More California counties exit CDC’s ‘high’ level for COVID-19 as summer surge eases
Coronavirus infection and hospitalization rates continue to fall in California, leading the U.S. Centers for Disease Control and Prevention to downgrade risk levels this week for several counties in the state’s Central Valley.
The California Department of Public Health in a Friday update reported the statewide case rate for COVID-19 at 21.9 per 100,000, down 17% in the past week.
The latest test positivity rate is 10%, down from 10.5% one week earlier and from July’s peak of 16.2%. The state’s positivity is at its lowest point since mid-June.
CDPH on Friday reported 3,143 virus patients in California hospital beds, a 12% drop from one week earlier. The latest tally includes 387 in intensive care units, down 10% in the past week.
Transmission rates in California climbed from late March through early July, state health data show, as contagious subvariants of omicron such as BA.2, BA.4 and BA.5 displaced previously dominant variants.

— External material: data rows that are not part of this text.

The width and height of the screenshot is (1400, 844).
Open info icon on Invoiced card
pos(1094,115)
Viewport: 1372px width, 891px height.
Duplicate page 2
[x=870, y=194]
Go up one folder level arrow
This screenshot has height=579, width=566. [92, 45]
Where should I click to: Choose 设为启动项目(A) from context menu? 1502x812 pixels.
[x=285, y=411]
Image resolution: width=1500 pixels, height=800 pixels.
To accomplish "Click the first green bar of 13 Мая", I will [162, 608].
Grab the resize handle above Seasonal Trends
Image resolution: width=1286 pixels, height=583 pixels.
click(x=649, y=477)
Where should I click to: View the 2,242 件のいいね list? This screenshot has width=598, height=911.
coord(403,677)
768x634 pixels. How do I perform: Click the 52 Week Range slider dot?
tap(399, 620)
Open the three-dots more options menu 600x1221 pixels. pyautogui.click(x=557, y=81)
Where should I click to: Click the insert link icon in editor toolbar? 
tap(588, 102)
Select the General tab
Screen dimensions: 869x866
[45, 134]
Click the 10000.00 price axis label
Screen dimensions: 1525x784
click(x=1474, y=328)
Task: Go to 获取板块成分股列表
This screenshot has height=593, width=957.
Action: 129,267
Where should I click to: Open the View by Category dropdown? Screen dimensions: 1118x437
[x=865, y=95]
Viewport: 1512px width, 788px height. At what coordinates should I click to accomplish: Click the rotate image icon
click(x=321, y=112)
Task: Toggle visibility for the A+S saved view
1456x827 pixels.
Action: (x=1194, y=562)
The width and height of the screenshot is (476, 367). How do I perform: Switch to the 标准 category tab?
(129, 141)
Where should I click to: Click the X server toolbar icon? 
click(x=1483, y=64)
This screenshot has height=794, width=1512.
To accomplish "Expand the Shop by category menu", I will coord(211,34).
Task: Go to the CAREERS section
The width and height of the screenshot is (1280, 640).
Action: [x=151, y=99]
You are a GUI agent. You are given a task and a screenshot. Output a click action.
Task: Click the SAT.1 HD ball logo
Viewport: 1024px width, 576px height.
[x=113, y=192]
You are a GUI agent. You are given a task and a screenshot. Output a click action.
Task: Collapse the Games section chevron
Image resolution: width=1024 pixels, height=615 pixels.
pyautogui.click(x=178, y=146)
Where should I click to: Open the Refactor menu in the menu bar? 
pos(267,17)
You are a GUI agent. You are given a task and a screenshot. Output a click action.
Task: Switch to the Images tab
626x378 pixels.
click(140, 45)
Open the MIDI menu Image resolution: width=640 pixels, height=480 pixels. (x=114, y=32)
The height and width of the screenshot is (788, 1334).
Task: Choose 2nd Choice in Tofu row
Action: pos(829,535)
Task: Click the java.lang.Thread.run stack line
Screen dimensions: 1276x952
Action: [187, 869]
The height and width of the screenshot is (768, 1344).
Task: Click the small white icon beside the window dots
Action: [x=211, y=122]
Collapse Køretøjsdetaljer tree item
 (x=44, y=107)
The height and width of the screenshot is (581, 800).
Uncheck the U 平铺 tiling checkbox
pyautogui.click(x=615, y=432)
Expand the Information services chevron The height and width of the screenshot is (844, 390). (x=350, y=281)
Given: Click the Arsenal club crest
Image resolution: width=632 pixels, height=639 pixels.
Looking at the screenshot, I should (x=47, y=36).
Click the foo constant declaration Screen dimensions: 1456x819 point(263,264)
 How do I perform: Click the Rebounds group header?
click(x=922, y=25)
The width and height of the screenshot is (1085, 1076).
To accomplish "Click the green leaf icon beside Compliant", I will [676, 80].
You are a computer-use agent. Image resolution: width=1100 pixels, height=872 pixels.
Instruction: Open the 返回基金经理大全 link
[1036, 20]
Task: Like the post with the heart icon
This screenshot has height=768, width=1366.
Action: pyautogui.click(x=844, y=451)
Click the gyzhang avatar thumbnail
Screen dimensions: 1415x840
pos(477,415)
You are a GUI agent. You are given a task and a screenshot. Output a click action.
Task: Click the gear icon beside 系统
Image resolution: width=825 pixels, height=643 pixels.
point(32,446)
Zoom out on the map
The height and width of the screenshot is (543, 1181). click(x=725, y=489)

As of a Friday update from the CDC on COVID-19 variant proportions, BA.5 and its sister variants BA.4 and BA.4.6 combined for 99.8% of recent cases nationwide, and the same percentage for the region that includes California.
CDC classifies 7 California counties in ‘high’ level
Seven California counties — down from 14 last week — remained in the CDC’s “high” community level for COVID-19 danger as of Thursday’s weekly update: Imperial, Kern, Kings, Madera, Merced, Monterey and Ventura. The CDC calls for masking in public indoor settings in counties classified in the high level.
The counties departing the high level this week were Fresno, Humboldt, San Benito, San Joaquin, Stanislaus, Sutter, Tuolumne and Yuba. All returned to the CDC’s medium community level. Imperial was the only California county this week to revert from medium to high.